ABSTRACT
Development of waste-derived biosorbent for fluoride reduction is gaining wider interest to achieve sustainable and cost-effective water treatment. Biosorbent from Rohu fish scales waste produced from the fish market is developed for defluoridation of water. The morphological characteristics of the sorbent surface were analysed by BET, SEM, and EDAX analysis. Sorption experiments were performed in batch mode to estimate the equilibrium, kinetic and thermodynamic parameters. The equilibrium analysis indicates the sorption capacity increases linearly with the concentration of adsorbate ions and follows Freundlich isotherm. Fluoride uptake capacity of 2.972 mg/g with maximum fluoride removal of 92.12% was obtained at optimum values of process parameters: adsorbate initial concentration of 5 mg/L, pH 3, agitation rate of 150 rpm, mixing period of 90 min, temperature 303 K, and dose of 6 g/L. The E value (2.236 kJ/mol) obtained from the DR isotherm suggests the physisorption mechanism for fluoride sorption. The kinetic study indicates that fluoride sorption follows the second-order kinetic model.
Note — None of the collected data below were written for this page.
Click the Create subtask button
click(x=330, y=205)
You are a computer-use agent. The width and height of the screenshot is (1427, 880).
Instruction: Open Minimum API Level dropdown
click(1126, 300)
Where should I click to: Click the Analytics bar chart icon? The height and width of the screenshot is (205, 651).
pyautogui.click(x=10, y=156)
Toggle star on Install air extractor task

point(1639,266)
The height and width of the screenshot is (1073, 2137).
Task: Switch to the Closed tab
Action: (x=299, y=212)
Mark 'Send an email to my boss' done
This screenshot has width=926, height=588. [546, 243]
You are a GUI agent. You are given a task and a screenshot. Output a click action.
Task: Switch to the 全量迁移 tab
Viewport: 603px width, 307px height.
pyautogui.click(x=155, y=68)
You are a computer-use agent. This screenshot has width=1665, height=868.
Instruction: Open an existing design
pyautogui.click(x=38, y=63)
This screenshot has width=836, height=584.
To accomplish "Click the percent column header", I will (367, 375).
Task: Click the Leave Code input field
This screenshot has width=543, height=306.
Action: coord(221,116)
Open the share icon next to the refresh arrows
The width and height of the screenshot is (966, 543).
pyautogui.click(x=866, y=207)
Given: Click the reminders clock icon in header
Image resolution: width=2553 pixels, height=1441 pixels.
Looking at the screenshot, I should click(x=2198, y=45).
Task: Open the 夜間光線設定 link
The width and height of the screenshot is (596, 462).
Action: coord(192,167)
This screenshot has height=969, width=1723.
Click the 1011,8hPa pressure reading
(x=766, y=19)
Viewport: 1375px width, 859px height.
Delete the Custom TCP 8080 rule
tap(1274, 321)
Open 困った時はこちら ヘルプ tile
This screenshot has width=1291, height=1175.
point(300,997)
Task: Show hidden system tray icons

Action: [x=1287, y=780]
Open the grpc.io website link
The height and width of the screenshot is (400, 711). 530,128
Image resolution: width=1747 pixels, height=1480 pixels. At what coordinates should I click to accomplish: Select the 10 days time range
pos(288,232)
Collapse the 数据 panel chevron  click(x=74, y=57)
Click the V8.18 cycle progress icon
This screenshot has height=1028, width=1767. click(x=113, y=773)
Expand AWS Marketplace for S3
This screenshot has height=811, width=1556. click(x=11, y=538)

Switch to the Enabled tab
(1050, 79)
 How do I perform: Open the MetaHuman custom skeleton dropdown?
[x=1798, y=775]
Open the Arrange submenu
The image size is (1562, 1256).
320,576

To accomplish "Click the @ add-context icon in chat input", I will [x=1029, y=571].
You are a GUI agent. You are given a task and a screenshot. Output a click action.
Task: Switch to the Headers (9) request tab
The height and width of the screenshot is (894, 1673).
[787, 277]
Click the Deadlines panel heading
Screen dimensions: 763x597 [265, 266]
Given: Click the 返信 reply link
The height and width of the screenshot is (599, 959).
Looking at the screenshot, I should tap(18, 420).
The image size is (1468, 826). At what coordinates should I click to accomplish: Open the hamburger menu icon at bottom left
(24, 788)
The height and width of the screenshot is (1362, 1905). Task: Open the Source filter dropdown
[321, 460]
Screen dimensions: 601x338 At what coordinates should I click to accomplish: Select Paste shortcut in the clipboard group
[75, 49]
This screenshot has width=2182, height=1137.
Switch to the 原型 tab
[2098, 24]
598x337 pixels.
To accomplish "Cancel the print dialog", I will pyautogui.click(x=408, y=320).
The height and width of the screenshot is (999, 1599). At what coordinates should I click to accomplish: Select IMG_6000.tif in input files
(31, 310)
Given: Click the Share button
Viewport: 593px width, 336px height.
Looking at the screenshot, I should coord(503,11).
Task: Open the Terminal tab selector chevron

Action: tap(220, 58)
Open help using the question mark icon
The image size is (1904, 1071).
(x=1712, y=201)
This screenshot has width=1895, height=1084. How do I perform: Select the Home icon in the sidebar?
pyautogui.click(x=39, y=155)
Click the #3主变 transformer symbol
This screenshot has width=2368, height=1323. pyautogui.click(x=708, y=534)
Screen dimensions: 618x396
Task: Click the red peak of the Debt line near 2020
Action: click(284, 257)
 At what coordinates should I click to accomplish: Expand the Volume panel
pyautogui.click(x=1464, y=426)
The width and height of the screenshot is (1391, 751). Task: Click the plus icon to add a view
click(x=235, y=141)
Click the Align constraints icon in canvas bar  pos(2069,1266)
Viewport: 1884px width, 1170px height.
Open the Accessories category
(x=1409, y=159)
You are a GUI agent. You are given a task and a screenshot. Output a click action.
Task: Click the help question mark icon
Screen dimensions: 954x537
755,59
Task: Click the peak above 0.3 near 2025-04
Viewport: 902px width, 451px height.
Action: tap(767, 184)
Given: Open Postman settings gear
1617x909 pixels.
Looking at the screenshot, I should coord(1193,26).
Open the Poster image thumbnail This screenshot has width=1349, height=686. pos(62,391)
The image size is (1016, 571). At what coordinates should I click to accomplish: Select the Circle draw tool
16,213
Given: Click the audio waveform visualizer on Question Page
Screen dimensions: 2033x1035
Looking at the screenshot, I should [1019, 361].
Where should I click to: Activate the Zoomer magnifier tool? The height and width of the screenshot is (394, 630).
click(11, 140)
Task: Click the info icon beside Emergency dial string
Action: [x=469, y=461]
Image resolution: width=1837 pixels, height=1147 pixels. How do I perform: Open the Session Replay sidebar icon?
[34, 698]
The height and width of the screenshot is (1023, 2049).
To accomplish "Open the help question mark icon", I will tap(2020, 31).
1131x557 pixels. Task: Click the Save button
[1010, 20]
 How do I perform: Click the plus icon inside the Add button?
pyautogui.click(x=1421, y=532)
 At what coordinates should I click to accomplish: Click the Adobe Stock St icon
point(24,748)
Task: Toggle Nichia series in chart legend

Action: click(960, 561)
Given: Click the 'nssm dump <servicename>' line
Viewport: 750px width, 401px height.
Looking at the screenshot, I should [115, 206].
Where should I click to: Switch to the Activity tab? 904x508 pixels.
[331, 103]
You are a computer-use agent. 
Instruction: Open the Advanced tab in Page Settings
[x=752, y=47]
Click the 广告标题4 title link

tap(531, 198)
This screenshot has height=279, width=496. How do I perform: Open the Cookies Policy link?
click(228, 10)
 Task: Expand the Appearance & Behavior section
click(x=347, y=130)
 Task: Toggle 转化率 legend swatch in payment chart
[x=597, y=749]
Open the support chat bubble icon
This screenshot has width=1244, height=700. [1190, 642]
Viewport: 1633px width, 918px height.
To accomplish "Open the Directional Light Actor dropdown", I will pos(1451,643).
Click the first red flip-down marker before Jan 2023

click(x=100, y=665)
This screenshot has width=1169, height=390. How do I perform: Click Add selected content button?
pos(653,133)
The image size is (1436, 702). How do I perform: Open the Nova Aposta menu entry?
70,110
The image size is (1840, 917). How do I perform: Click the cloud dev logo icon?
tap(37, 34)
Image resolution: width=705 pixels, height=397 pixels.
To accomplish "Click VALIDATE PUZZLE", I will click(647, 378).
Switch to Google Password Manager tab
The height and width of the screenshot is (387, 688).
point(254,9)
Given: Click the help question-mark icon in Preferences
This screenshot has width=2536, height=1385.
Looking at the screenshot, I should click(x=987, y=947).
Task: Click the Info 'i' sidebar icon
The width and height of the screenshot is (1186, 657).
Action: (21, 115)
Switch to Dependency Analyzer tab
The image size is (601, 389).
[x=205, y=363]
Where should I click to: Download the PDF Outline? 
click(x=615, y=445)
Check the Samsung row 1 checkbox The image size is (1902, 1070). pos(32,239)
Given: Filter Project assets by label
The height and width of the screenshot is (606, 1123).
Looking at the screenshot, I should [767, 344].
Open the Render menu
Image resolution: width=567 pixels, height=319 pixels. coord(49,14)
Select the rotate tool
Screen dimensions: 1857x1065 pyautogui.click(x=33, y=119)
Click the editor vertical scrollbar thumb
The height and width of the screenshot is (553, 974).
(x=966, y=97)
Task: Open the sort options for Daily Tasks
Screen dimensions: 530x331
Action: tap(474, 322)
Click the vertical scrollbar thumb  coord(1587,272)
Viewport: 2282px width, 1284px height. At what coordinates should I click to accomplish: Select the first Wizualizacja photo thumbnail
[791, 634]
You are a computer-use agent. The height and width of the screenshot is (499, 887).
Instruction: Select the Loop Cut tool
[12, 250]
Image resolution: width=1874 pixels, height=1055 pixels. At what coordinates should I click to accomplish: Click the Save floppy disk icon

Thermodynamic parameters ∆H = −14.72 kJ/mol and ∆S = 0.049 kJ/mol which indicates the spontaneous and exothermic sorption nature of adsorption for fluoride reduction using fish scales sorbent. The reuse and regeneration of the exhausted Rohu fish scales sorbent was performed with 0.1 N NaOH to explore the possibility of reuse and found that it could be effectively reused up to six cycles with about 80% regeneration. The study to check practical applicability of defluoridation of field water using Rohu fish scales adsorbent indicates the adsorbent significantly reduced the fluoride.
Disclosure statement
The authors declare that they have no known competing financial interests or personal relationships that could have appeared to influence the work reported in this paper.
Data availability statement
Due to the nature of this research, participants of this study did not agree for their data to be shared publicly, So supporting data is not available. The research is did not receieve any specific grant from funding agencies in the public, commercial, or not-for-profit sectors.